A company we deal with had a pretty nasty problem recently. They were doing some major VMWare changes, including networking, and were using Storage VMotion to move from one datastore to another, on the same aggregate.
Sounds good, right? Well, there’s a well intentioned, historic, feature in NetApp’s Data ONTAP, of aggregate snapshots. The problem this company faced was due to aggregate level snapshots – while they are set to auto-delete, the blocks are not immediately freed (but the space looked available). There is a low priority free space reaper process that actually makes the blocks writable again. With the blocks unavailable, the aggregate was essentially full, leading to the usual result that WAFL exhaustion leads to, of glacial latency, which reduces the effectiveness of the space freeing process too, making it even worse. And in this case, a whole company going home. Background freeing of blocks is one of those features that makes sense – but as aggregates got bigger and bigger, and over 16TB, there exists a greater impact of whole-volume scan operations.

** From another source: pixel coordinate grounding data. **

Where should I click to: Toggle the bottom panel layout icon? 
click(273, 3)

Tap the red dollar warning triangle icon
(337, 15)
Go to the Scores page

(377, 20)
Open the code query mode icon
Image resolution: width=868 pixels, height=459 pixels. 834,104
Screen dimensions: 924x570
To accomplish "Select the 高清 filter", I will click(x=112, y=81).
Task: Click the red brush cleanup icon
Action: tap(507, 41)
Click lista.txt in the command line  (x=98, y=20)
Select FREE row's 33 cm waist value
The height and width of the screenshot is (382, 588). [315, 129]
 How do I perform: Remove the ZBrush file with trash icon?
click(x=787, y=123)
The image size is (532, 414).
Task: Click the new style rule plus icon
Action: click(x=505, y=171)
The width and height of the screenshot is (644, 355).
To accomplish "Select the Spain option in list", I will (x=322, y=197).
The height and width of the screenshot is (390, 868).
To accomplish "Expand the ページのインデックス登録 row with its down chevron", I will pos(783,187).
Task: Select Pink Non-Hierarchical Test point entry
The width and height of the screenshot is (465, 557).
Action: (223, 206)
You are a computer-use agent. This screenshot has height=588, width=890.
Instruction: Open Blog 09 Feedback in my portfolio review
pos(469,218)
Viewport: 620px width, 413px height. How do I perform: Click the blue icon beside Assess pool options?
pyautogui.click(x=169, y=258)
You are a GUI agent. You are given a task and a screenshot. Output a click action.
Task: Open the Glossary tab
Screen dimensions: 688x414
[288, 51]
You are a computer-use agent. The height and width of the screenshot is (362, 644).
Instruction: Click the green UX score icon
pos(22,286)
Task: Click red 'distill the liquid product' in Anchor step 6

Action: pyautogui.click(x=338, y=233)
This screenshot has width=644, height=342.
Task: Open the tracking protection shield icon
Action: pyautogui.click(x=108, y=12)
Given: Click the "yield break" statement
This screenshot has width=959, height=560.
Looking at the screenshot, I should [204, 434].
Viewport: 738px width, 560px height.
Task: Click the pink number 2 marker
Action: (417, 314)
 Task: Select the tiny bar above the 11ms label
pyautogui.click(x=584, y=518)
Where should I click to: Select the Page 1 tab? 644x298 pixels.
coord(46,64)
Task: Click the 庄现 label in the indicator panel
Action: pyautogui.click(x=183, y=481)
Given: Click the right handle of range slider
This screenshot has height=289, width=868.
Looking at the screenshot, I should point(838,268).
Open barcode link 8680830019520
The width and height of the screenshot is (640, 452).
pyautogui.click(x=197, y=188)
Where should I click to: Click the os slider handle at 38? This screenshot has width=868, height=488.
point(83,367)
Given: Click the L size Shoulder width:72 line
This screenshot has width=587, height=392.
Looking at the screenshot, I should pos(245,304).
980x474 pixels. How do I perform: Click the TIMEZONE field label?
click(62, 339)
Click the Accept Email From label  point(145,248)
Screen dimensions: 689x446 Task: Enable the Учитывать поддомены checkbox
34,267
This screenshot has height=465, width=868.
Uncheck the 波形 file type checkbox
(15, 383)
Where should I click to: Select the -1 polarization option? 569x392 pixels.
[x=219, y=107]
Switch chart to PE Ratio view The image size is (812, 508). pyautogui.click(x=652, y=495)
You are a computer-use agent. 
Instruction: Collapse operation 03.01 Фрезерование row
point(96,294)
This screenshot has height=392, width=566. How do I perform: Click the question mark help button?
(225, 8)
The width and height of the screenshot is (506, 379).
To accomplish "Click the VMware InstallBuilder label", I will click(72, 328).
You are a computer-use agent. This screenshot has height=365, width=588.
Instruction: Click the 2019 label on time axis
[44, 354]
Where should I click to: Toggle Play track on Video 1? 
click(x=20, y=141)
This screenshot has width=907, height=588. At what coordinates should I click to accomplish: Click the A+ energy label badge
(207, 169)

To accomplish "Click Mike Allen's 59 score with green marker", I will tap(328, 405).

Normally you make snapshots of volumes, for connected system backups, recovery, etc. Aggregate level ones were a failsafe of last resort for ONTAP. From really early days, NetApp systems have had a battery to keep the NVMEM cache alive, even if the system looses power. When it comes back on, those changes are flushed to disk, and WAFL is once again consistent. The batteries used in the time I’ve dealt with NetApp have allowed for a 72 hour power outage. At times, however, this is not enough. ONTAP will boot, and find WAFL is inconsistent, and run essentially a fsck (wafliron). Usually that works. Sometimes, it doesn’t, and then you have a Very Big Problem. Aggregate level snapshots can save you here – the same way a LUN snapshot might save an attached system.
This all changed with the FAS8000 series – these systems have a battery too, but they use it to de-stage the NVMEM to an SSD. This means they can withstand outages longer than 72 hours. Which means there is no need for aggregate snapshots on the FAS8020, FAS8040, FAS8060 and FAS8080EX systems. I’d go so far as to turn them off on all systems. After the problems this company faced, I’ll be doing it for everyone.
There is one downside – aggregate snapshots can save you if you delete the wrong volume. You move any other volumes off the aggregate (yay cDOT), assuming you have another one, then revert the aggregate. This risk is usually addressed with snapvaults/snapmirrors/backup software, but it’s worth remembering. Aggregate snapshots are also used by syncmirror and Metrocluster, as outlined in this article, but in my market segment, these aren’t major uses.
This KB from NetApp recommends they be turned off for data aggregates, which like flow control on 10GbE ports, makes you wonder why this isn’t the default setting. So, check your systems folks, and turn off your aggregate snapshots, especially if you have FAS8000 systems.